Friday, February 17, 2012

February Spring

Three nights ago I broke my camera. I wish there was a better story to it, but the truth is I just dropped it on the floor. Hard. Specifically, I dropped it on the floor while I was trying to take a picture of the salted brownies I had just made. This felt quite important in the moment, mainly because I was going to show it to my friend Isa to demonstrate that I had successfully completed our favorite recipe even without measuring cups. I got the picture, I lost my camera.

It was a newish camera that I had bought for this year. I spent the next day unable to forgive myself and going to major electronic shops in Berlin trying to find someone who would fix it for a reasonable price, and finish fixing it before I left for Istanbul on Tuesday. As you can imagine, I was not successful. I soon realized that it would be about the same price and much more convenient to get a new one. But in a year where I write down every cent that I spend (literally), ruining a camera due to my own stupidity feels like a big loss.

But then I thought about my photos. I thought about how some people think that if you're always carrying a camera around to take pictures, in some ways, you're missing out on the moment.

The thing is, I think carrying around a camera this year has also helped me to be in the moment. Some of this year is spent talking about names and some of it is spent writing, and some of it is spent eating new food and some of it is spent packing and unpacking, but most of it is spent just looking. There have been so many times this year when all I want to do is turn to someone, and look at them, and know that they too are thinking, "Can you believe what we're seeing right now? Can you believe we're HERE?"

There's no person to turn to, and sometimes that feels really strange. But what I can do, is take a picture and know that I'll have at least have it for myself.

I went to "Media Markt" at Alexanderplatz and I paid the euros. I bought the exact same camera that I had paid for six and a half months earlier. I grimaced, I bit my nails, I wrote down the exact amount in my notebook.

And then I went outside and it was like Berlin had exploded in color.

It was the first day with blue skies in over a week. The temperature had risen and it seemed that the whole city had suddenly run outside. I ripped open the box with my new camera in it and started taking pictures.

"Can you believe what we're seeing right now? Can you believe we're HERE?"

I was there, and I saw it. I was there the February day that Berlin temporarily exploded into spring and I can show you what it looked like.

It looked like this:

The city bloomed into outdoor markets, and people came outside.

A man dressed like a musketeer sold bunches of lavender.

Someone made juice from the inside of an orange.

There were piles of hats for sale on a little brown cart.

There was a lot of graffiti, and menus on chalkboards, and umbrellas in different colors.

People drank beer outside and their hands weren't cold.

There were rivers made of melting ice and birds flying overhead.

There was a woman playing an accordion with a big orange bag.

And a man playing a saxophone with a yellow bicycle that listened.

There were old fashioned red trains in front of tall silver buildings.

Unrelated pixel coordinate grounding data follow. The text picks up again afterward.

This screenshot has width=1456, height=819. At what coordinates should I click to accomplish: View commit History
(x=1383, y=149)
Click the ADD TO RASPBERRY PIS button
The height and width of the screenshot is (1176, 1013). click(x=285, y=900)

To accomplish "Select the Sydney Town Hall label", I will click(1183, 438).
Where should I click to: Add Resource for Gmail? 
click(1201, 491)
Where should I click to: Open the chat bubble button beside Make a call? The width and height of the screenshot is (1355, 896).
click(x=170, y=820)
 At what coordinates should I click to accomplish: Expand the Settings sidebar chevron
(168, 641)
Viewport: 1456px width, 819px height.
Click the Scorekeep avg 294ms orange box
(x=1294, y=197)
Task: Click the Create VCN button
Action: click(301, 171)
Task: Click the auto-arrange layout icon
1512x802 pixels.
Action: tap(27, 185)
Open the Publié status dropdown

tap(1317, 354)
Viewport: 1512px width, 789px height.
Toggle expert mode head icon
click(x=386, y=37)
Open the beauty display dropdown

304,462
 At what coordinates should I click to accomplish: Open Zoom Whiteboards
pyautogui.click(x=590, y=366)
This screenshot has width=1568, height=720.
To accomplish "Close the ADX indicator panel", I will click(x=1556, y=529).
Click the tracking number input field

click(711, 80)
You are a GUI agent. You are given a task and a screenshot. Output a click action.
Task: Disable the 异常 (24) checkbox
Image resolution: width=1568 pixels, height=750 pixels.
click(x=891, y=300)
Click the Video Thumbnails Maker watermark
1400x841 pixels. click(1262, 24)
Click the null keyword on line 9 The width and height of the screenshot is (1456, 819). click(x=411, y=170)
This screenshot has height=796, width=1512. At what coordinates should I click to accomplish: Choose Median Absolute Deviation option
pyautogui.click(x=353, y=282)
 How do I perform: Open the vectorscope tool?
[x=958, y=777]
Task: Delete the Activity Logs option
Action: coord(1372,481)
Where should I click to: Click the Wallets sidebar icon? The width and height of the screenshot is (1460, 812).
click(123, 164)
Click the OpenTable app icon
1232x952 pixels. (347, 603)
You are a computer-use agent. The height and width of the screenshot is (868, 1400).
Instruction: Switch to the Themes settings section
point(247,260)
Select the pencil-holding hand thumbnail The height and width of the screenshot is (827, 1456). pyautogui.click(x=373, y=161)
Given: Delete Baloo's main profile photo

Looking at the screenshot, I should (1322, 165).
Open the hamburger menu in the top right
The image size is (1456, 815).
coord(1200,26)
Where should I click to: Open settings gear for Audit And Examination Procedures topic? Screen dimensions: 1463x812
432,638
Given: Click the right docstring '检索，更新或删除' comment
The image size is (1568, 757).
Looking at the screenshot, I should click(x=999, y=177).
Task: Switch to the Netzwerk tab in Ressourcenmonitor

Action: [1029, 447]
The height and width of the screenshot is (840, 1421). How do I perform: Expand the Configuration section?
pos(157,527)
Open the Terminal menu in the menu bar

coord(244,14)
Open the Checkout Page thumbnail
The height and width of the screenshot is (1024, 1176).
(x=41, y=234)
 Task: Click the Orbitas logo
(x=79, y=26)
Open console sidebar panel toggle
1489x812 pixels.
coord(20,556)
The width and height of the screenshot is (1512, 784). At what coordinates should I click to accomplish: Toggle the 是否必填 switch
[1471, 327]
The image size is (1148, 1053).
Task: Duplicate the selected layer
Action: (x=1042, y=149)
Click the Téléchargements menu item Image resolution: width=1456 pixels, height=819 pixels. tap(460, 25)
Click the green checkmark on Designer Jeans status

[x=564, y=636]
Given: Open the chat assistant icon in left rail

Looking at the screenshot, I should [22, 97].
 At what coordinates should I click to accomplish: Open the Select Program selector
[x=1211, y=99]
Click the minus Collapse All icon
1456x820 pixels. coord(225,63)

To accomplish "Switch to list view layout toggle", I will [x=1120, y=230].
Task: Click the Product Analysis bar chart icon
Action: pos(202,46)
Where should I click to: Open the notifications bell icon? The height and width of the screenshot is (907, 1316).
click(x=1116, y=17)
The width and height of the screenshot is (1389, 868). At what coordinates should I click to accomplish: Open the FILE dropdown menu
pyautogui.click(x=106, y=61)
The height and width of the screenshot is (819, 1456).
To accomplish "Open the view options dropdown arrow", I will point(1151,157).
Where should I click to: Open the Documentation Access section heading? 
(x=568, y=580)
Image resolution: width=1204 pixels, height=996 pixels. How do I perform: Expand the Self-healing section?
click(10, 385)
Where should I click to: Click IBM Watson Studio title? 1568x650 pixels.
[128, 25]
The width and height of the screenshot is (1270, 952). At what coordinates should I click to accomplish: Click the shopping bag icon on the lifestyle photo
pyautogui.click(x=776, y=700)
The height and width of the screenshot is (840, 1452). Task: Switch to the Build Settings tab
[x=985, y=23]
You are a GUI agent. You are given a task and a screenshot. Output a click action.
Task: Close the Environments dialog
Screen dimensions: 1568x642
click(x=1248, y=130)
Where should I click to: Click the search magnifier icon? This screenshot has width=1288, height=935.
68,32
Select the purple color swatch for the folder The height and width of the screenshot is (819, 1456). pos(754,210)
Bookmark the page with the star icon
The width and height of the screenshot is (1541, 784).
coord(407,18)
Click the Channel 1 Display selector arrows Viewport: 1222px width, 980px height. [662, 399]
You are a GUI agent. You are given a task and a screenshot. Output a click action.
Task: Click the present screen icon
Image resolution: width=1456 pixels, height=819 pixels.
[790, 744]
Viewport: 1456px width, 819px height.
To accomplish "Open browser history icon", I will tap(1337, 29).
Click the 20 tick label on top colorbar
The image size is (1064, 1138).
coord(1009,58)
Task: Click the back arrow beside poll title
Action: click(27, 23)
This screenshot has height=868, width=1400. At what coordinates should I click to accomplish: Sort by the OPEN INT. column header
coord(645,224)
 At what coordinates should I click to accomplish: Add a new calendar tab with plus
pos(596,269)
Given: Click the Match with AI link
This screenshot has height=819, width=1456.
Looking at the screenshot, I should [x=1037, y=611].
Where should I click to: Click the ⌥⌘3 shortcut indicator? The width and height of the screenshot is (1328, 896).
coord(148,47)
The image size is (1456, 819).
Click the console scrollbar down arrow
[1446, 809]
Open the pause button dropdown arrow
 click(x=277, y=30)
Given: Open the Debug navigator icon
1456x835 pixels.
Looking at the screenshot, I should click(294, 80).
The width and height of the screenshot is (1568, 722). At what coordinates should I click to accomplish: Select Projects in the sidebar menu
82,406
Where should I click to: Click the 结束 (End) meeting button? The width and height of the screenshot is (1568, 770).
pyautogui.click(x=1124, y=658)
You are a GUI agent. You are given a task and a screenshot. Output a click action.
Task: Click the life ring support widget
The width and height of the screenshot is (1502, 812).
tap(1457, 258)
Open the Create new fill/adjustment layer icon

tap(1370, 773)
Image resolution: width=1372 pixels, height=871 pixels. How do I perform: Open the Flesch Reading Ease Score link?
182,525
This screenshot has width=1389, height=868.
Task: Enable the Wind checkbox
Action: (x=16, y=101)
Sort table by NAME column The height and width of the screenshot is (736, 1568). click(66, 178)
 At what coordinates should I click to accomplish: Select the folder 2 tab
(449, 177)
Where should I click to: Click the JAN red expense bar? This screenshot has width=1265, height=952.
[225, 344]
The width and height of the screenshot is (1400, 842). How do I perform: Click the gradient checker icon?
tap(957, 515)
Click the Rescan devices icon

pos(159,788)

There was bright sun on cobblestone streets.

When the sun went down, I decided to go look at some art.

The National gallery.

And then some other kinds of art.

I waited in line and got a ticket to the world premiere of Stephen Elliott's debut film, Cherry, at the Berlinale film festival. The highlights included getting to walk down a red carpet and listen to the cast and crew talk onstage. The down side was that the film itself wasn't very good (if you're curious about the film, I agree with this reviewer, pretty much verbatim:

Some of the cast, writers, director and producers of Cherry.

When I came out of the theater (and off of the red carpet, I might add), spring had ended.

Berlin was getting covered, once again, in thick, wet, white snowflakes.

I was glad I had my camera.


  1. I've been reading your blog since the beginning, and had to manifest myself now to comment on this post. I love it. You express so well the way I often (not always) feel about taking pictures. I know you have to balance *recording* life and *living* life, but there have been so many times I feel like my camera is _helping_ me really see what is around me. I'm being forced to SEE individual moments and take note of them, rather than just letting it all wash over me.

    Thanks for this great post, and all of your thoughtful posts this last year. I love seeing these exotic places through your eyes, and reading your thoughts on names. It all fascinates me. (And, I have Danish heritage too!) :)

  2. Marilyn,

    Thank you so much for your kind words. You are so sweet to write and I'm glad to hear you appreciate what I meant about photography. It's become such an important part of my year away!

    It is great to hear from you and to be reminded I'm not not alone in all of this. I'm thrilled and flattered that you've been enjoying reading. Hopefully you'll get a chance to check out beautiful Copenhagen too sometime (if you haven't already!) It's a great city and it makes it quite easy to be proud of our heritage!